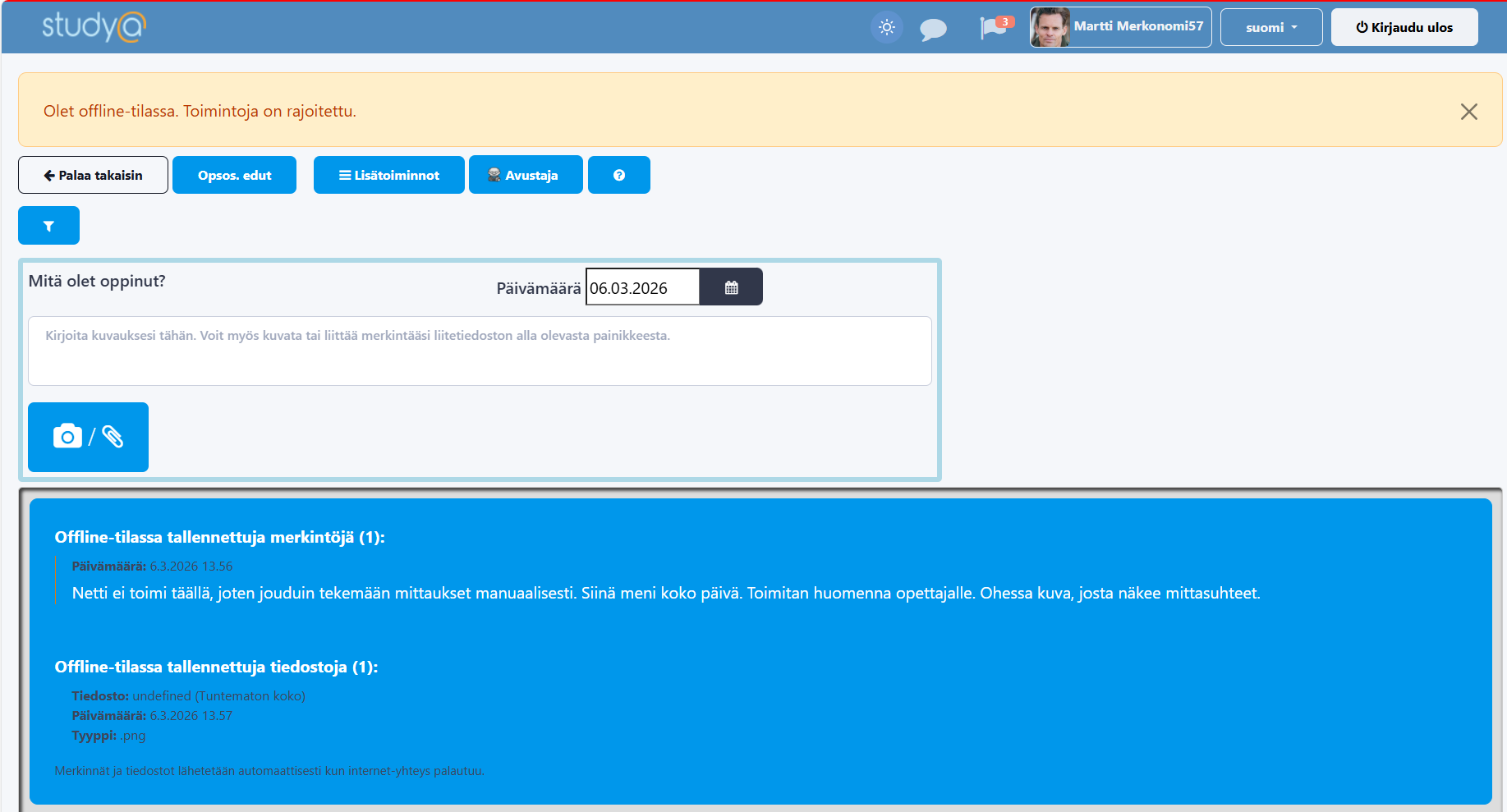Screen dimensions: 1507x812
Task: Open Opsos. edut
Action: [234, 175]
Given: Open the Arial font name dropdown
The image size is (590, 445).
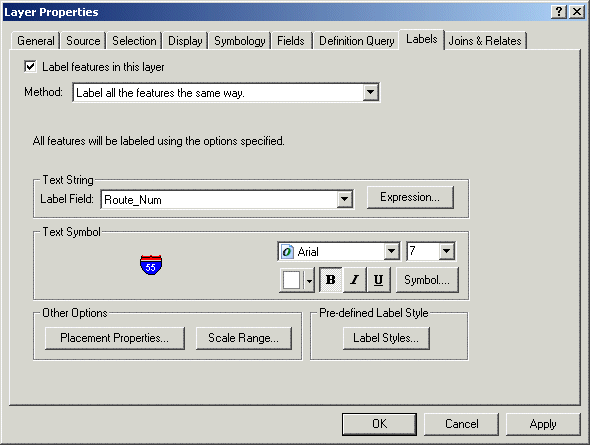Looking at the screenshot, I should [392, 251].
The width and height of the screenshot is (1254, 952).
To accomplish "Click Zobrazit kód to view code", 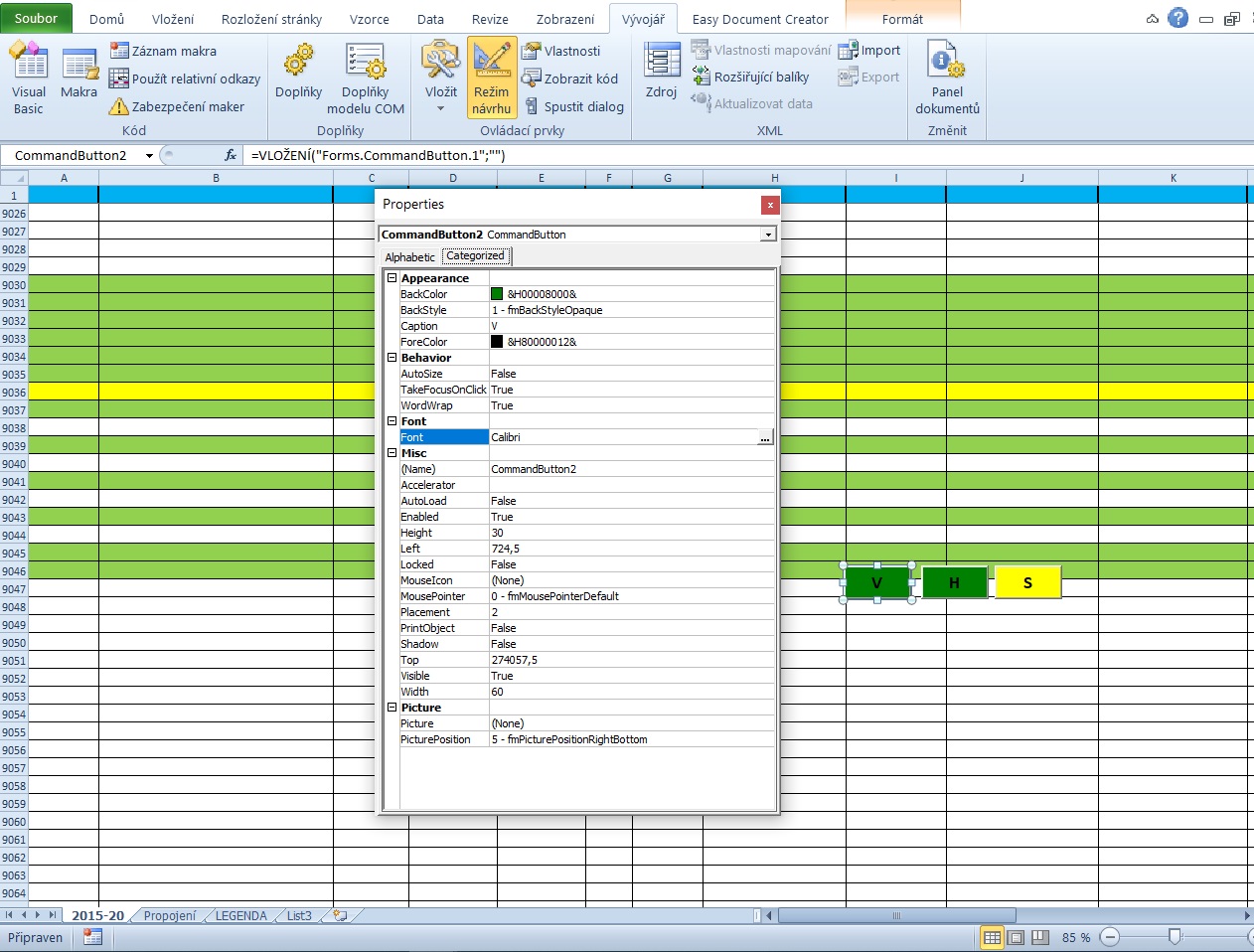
+++
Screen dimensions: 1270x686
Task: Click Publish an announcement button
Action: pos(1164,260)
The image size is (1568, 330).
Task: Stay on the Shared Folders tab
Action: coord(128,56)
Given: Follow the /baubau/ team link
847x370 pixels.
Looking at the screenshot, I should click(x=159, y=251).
+++
Task description: Swap "Follow" for "Open" in the part of the listing that opens with the line containing "Screen dimensions: 1270x686" and closes with the line containing "Looking at the screenshot, I should click(x=159, y=251).". Give only those lines, with everything else unchanged.

Answer for this exercise:
Screen dimensions: 1270x686
Task: Click Publish an announcement button
Action: pos(1164,260)
The image size is (1568, 330).
Task: Stay on the Shared Folders tab
Action: coord(128,56)
Given: Open the /baubau/ team link
847x370 pixels.
Looking at the screenshot, I should click(x=159, y=251).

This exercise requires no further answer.